On the other hand, having data of a low granularity would support only specific queries. But, with the reduced volume of data, you would realize significant improvements in performance.

6. Structuring the Data In structuring the data

Structuring the Data In structuring the data, for data warehousing, we can distinguish three basic types of data that can be used to satisfy the requirements of an organization: · Real-time data · Derived data · Reconciled data In this section, we describe these three types of data according to usage, scope, and currency. You can configure an appropriate data warehouse based on these three data types, with consideration for the requirements of any particular implementation effort. Depending on the nature of the operational systems, the type of business, and the number of users that access the data warehouse, you can combine the three types of data to create the most appropriate architecture for the data warehouse.

7. Data Modeling

Data Modeling for a Data Warehouse This chapter provides you with a basic understanding of data modeling, specifically for the purpose of implementing a data warehouse. Data warehousing has become generally accepted as the best approach for providing an integrated, consistent source of data for use in data analysis and business decision making. However, data warehousing can present complex issues and require significant time and resources to implement. This is especially true when implementing on a corporatewide basis. To receive benefits faster, the implementation approach of choice has become bottom up with data marts. Implementing in these small increments of small scope provides a larger return-on-investment in a short amount of time. Implementing data marts does not preclude the implementation of a global data warehouse.

__GIVEN INFORMATION__:
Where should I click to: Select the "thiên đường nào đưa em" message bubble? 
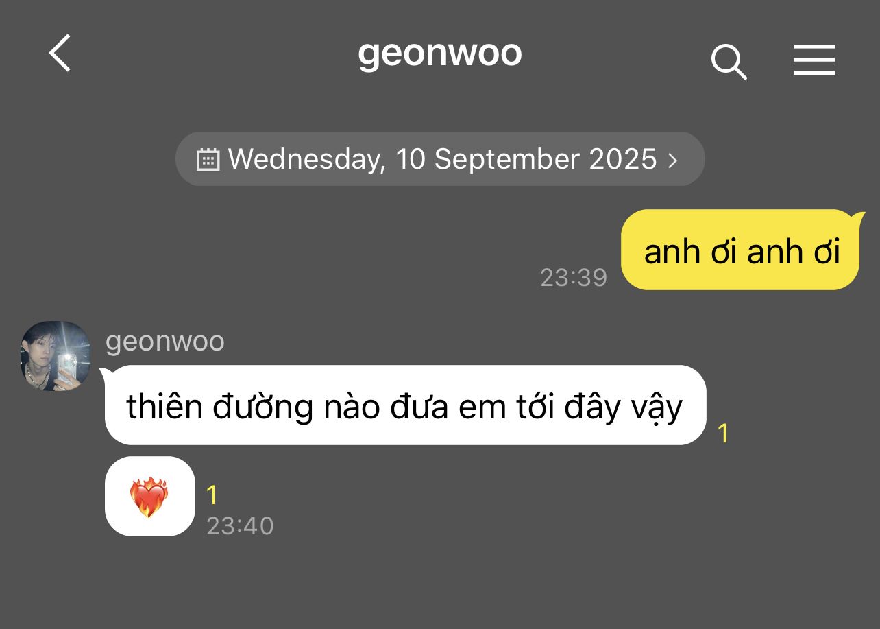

__SET EXERCISE__: Reproduce the section of the data warehousing excerpt that begins with "7. Data Modeling" and ends with "global data warehouse.", swapping every "data marts" for "departmental databases".

__RESULT OF THE TASK__:
7. Data Modeling

Data Modeling for a Data Warehouse This chapter provides you with a basic understanding of data modeling, specifically for the purpose of implementing a data warehouse. Data warehousing has become generally accepted as the best approach for providing an integrated, consistent source of data for use in data analysis and business decision making. However, data warehousing can present complex issues and require significant time and resources to implement. This is especially true when implementing on a corporatewide basis. To receive benefits faster, the implementation approach of choice has become bottom up with departmental databases. Implementing in these small increments of small scope provides a larger return-on-investment in a short amount of time. Implementing departmental databases does not preclude the implementation of a global data warehouse.